• Exercise description: Would you please return only the lines from the one with "ページの先頭へ戻る (577, 2173)" through the last line of the records below, leaving the pictures out?
-*-
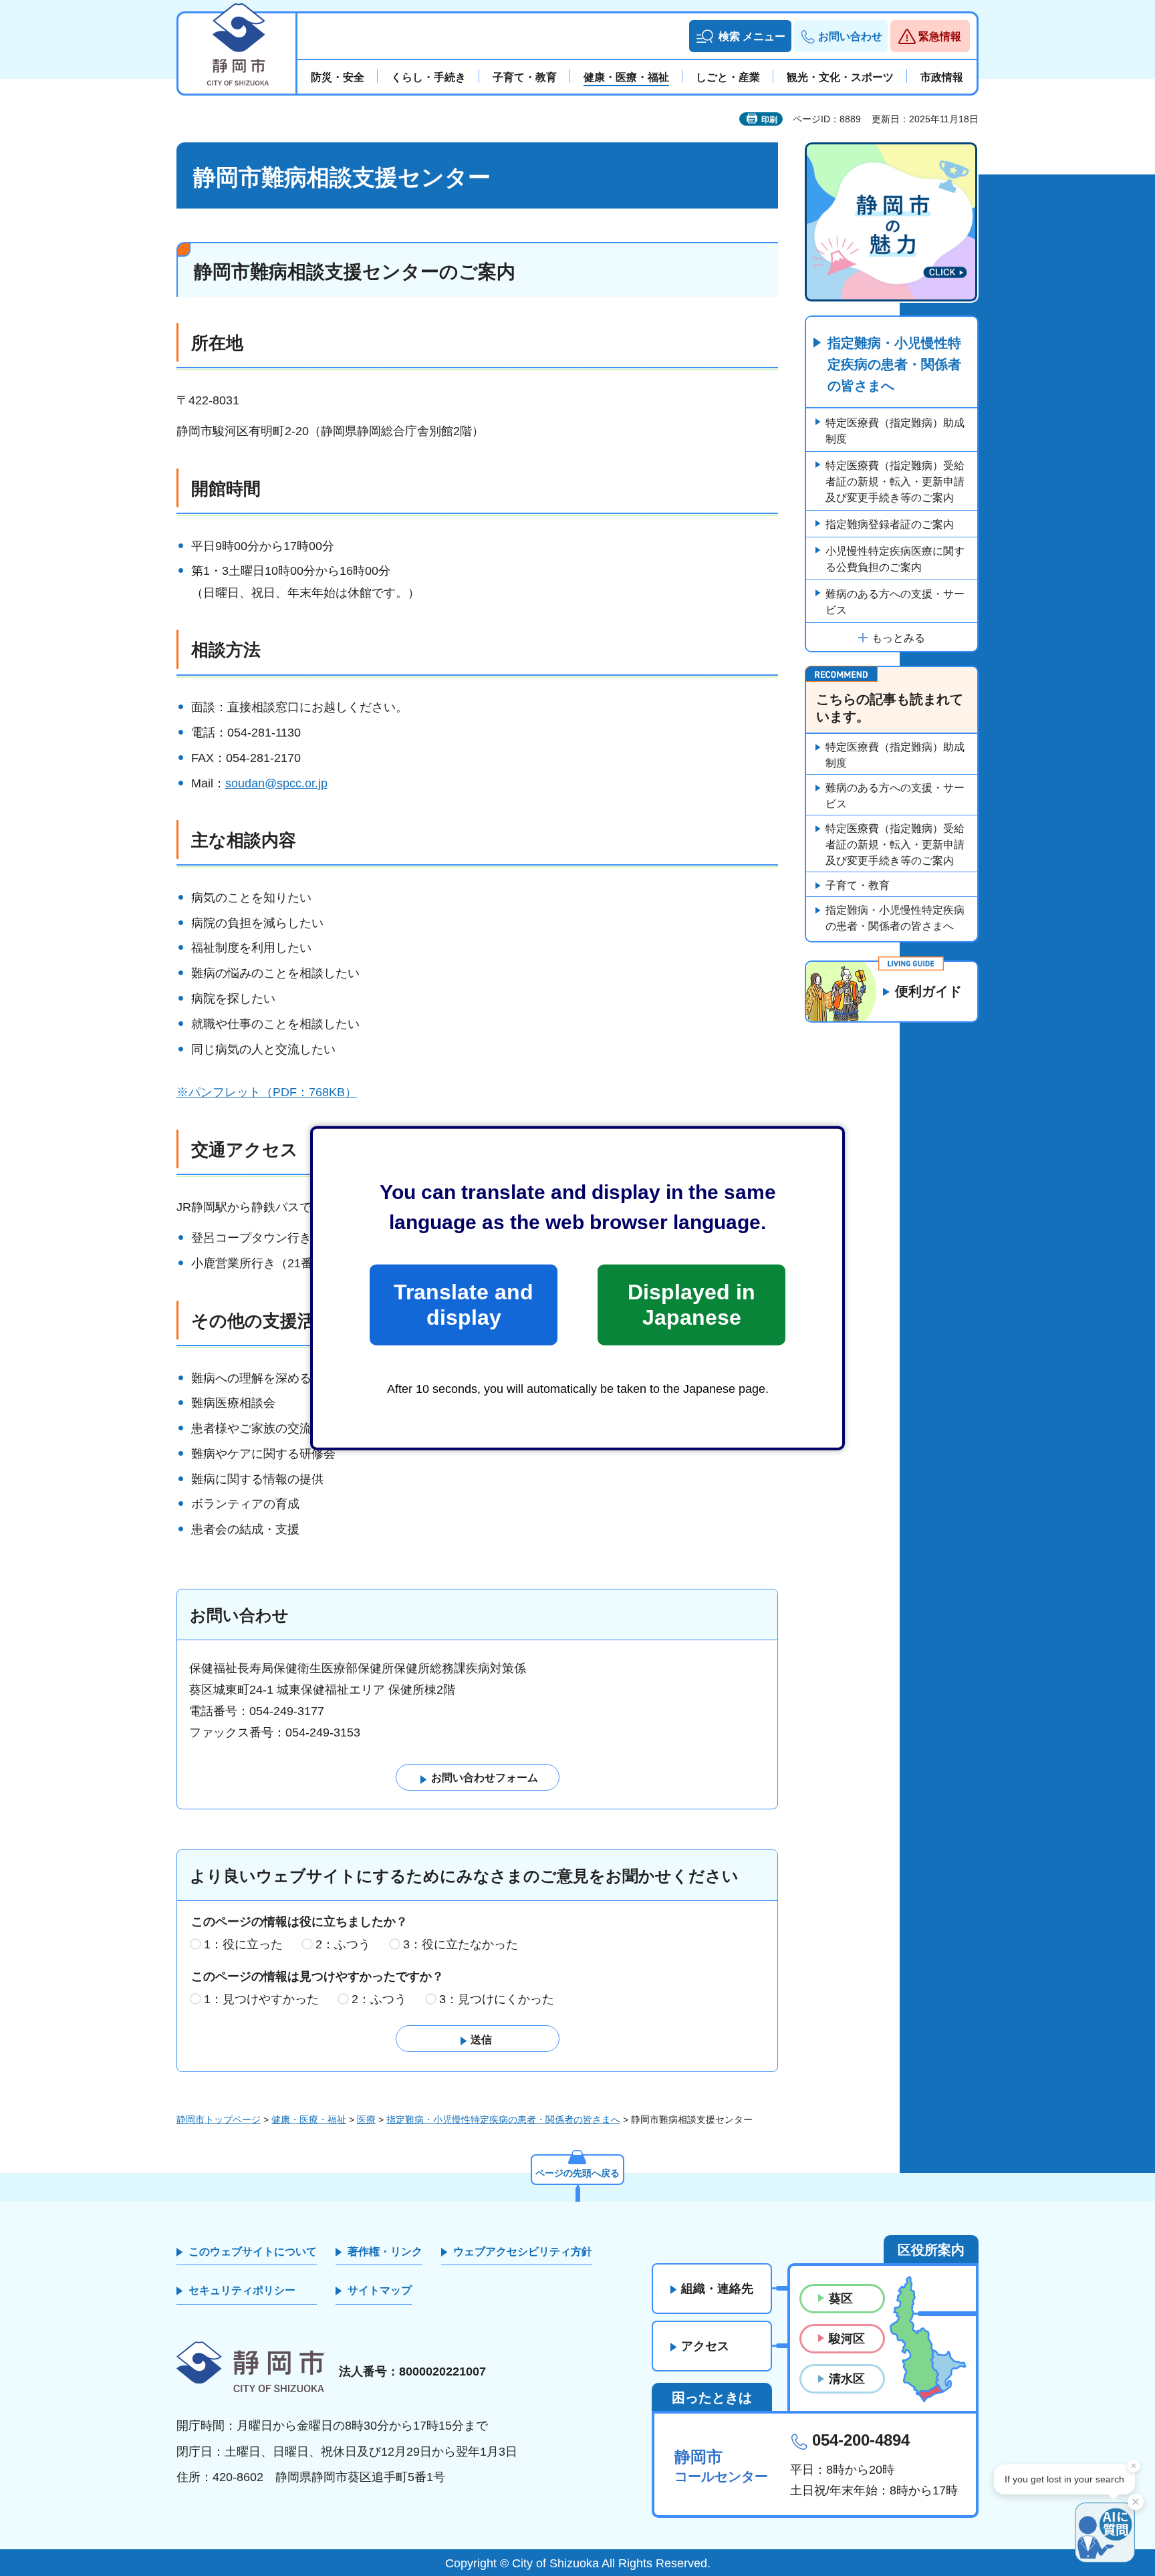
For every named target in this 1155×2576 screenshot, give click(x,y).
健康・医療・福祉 (308, 2119)
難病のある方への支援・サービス (895, 602)
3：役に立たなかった (460, 1944)
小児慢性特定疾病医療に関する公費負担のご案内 (895, 559)
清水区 (847, 2379)
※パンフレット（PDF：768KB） (266, 1092)
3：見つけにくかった (496, 1999)
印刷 (769, 119)
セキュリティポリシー (241, 2290)
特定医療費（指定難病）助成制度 (895, 430)
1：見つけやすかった (261, 1999)
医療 (366, 2119)
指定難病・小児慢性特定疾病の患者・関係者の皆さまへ (894, 364)
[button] (740, 36)
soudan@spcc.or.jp (276, 783)
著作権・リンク (385, 2251)
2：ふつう (342, 1944)
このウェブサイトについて (252, 2251)
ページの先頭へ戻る (577, 2173)
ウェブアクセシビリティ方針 (522, 2251)
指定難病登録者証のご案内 (889, 524)
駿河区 (847, 2338)
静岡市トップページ (218, 2119)
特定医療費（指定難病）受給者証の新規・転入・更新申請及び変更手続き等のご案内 (895, 481)
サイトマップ (380, 2290)
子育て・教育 (857, 885)
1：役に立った (243, 1944)
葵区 (841, 2298)
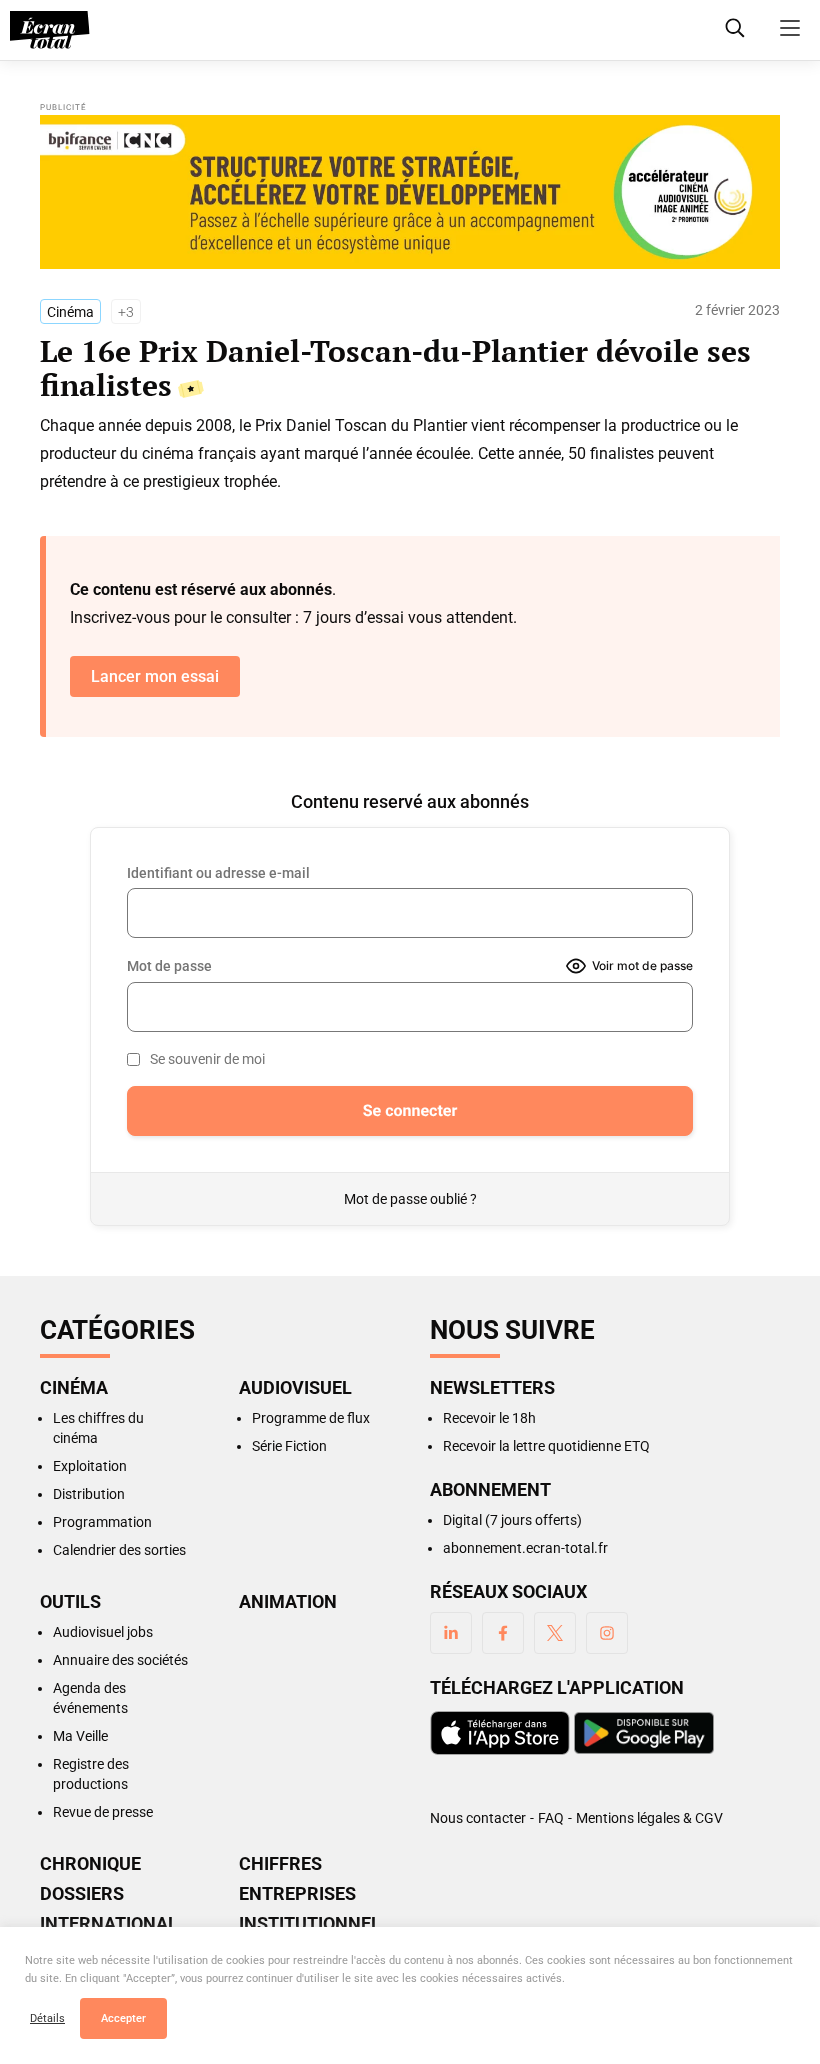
-*-
• Expected answer:
ページの先頭へ戻る (577, 2173)
ウェブアクセシビリティ方針 (522, 2251)
指定難病登録者証のご案内 (889, 524)
駿河区 (847, 2338)
静岡市トップページ (218, 2119)
特定医療費（指定難病）受給者証の新規・転入・更新申請及び変更手続き等のご案内 (895, 481)
サイトマップ (380, 2290)
子育て・教育 (857, 885)
1：役に立った (243, 1944)
葵区 (841, 2298)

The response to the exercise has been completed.